Getting Started
This guide explains how to get started with qrcode
to generate QR codes in Ruby.
Installation
Add the gem to your project:
$ bundle add qrcode
Core Concepts
qrcode
provides a simple and flexible way to generate QR codes with multiple output formats:
- Text output using Unicode block characters for terminal display.
- SVG output for scalable vector graphics.
- Multiple error correction levels (L, M, Q, H) for different damage tolerance requirements.
Usage
The simplest way to generate a QR code is using the convenience methods:
Text Output
Generate QR codes as text art for terminal display:
require "qrcode"
# Basic text output
puts QRCode.text("Hello World")
# Customized text output
puts QRCode.text("Hello World", border: 4)
This will display a QR code using Unicode half-height block characters that can be scanned from your terminal.
SVG Output
Generate QR codes as scalable vector graphics:
require "qrcode"
# Basic SVG output
svg_content = QRCode.svg("Hello World")
File.write("qrcode.svg", svg_content)
# Customized SVG output
svg_content = QRCode.svg("Hello World",
cell_size: 20,
border: 3,
dark_color: "#000080",
light_color: "#f0f0f0"
)
If you want a transparent SVG, set light_color: nil
.
Error Correction Levels
QR codes support four standardized error correction levels:
# Low error correction (~7% recovery) - maximum data capacity
QRCode.text("Data", level: :l)
# Medium error correction (~15% recovery) - balanced
QRCode.text("Data", level: :m)
# Quartile error correction (~25% recovery) - good for damaged surfaces
QRCode.text("Data", level: :q)
# High error correction (~30% recovery) - maximum damage tolerance
QRCode.text("Data", level: :h)
Higher error correction levels make QR codes more resilient to damage but reduce the amount of data that can be stored.
Encoding Modes
The library automatically detects the optimal encoding mode for your data:
# Automatically uses numeric encoding (most efficient for numbers)
QRCode.text("12345")
# Automatically uses alphanumeric encoding (efficient for uppercase + numbers)
QRCode.text("HELLO123")
# Uses binary encoding (for mixed case, symbols, etc.)
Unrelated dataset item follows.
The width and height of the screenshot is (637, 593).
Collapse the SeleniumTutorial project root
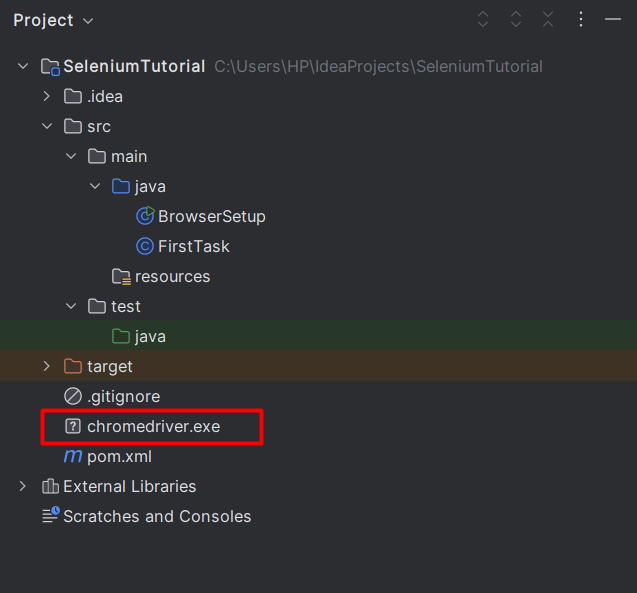[x=22, y=66]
QRCode.text("Hello World!")
You can also specify the encoding mode explicitly:
# Force specific encoding modes
QRCode.text("12345", mode: :numeric)
QRCode.text("HELLO", mode: :alphanumeric)
QRCode.text("data", mode: :binary)
Command Line Usage
The project includes bake tasks for command-line QR code generation:
# Generate text QR code
$ bake qrcode:text "Hello World"
# Generate SVG QR code
$ bake qrcode:svg "Hello World" > output.svg
Advanced Usage
Multi-Segment QR Codes
For optimal encoding of mixed data types, you can create multi-segment QR codes:
# Optimize encoding by using different modes for different parts
multi_data = [
{data: "12345", mode: :numeric},
{data: "HELLO", mode: :alphanumeric},
{data: "world!", mode: :binary}
]
qr_code = QRCode.text(multi_data)
Custom Size Control
Control the QR code version (size) explicitly:
# Force specific QR code size (version)
QRCode.text("Data", size: 5) # Creates a 37x37 module QR code
# Set maximum allowed size
QRCode.text("Large data", max_size: 10) # Auto-size up to version 10
QR code versions range from 1 (21x21 modules) to 40 (177x177 modules), with each version adding 4 modules per side.